What is the difference between “assistive technology” and “artificial intelligence” (AI)?

This is me speaking personally, not officially, and also as a long-time geek, but not an AI specialist.

I think a big issue here is the genericization of the term “AI” and how it’s now being applied to all sorts of technologies that may share some similarities, but also have some distinct differences.

Broadly, I see two very different technologies at play: “traditional”/“iterative” AI (in the past, and more accurately, termed “machine learning” or “ML”), and “generative” AI (what we’re seeing now with ChatGPT, Claude, etc.).

Spell check, grammar check, text-to-speech, and even speech-to-text (including automated captioning systems) are all great examples of the traditional iterative ML systems: they use sophisticated pattern matching to identify common patterns and translate them into another form. For simpler things like spelling and grammar, I’d question whether that’s really even ML (though modern systems may well be). Text-to-speech is kind of an “in between” state, where the computer is simply converting text strings into audio, though these days, the use of generative AI to produce more natural-sounding voices (even to the point of mimicking real people) is blurring the line a little bit.

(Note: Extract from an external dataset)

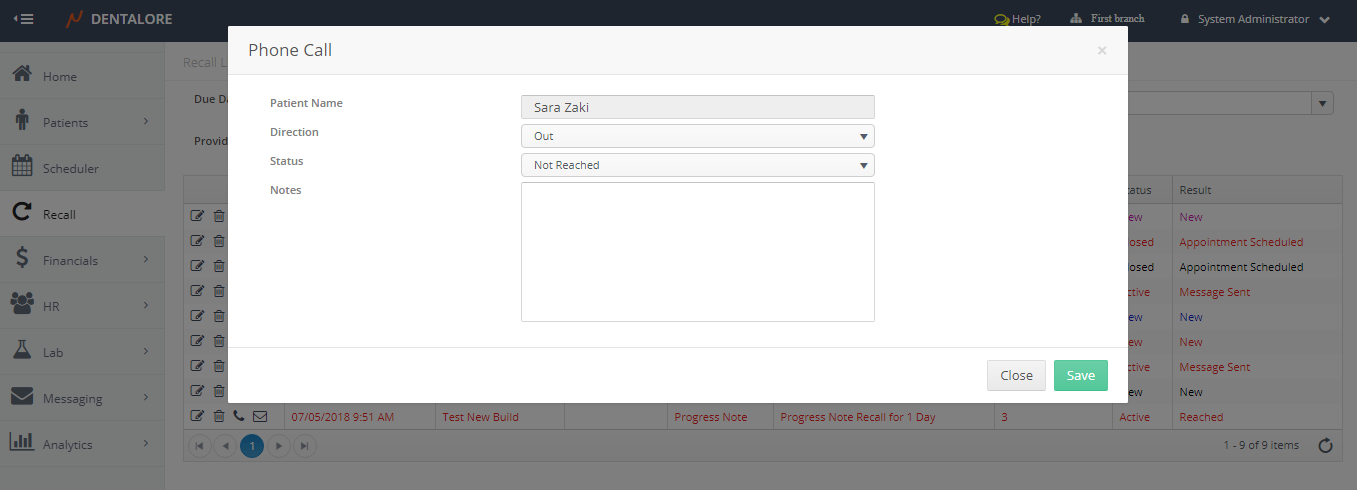Click the Help chat bubble icon
Screen dimensions: 1357x490
click(x=1000, y=19)
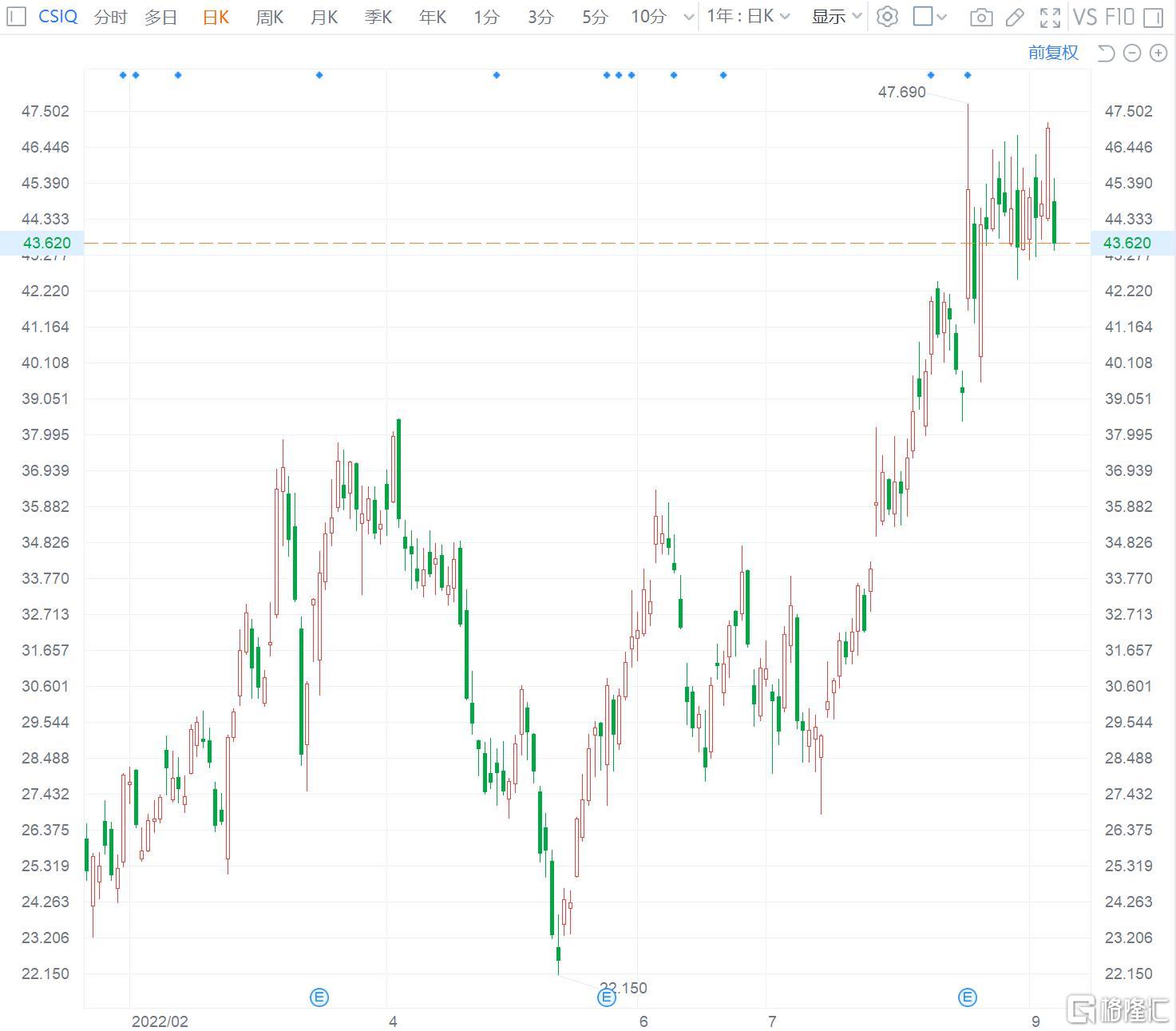
Task: Open chart settings gear icon
Action: pos(887,17)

Speech-to-text (and automated captioning) is more advanced and is certainly benefitting from the use of large language models (LLM) on the backend, but it still falls more on the side of iterative ML, in much the same way that scientific systems are using these technologies to scan through things like medical or deep-space imagery to identify cancers and exoplanets far faster than human review can manage. They’re using the models to analyze data, identify patterns that match existing patterns in their data set, and then producing output. For scientific fields, that output is then reviewed by researchers to verify it; for speech-to-text systems, the output is the text or captions (which are presented without human review…hence the errors that creep in; manual review and correction of auto-generated captions before posting a video to a sharing site is the equivalent step to scientists reviewing the output of their systems before making decisions based on that output).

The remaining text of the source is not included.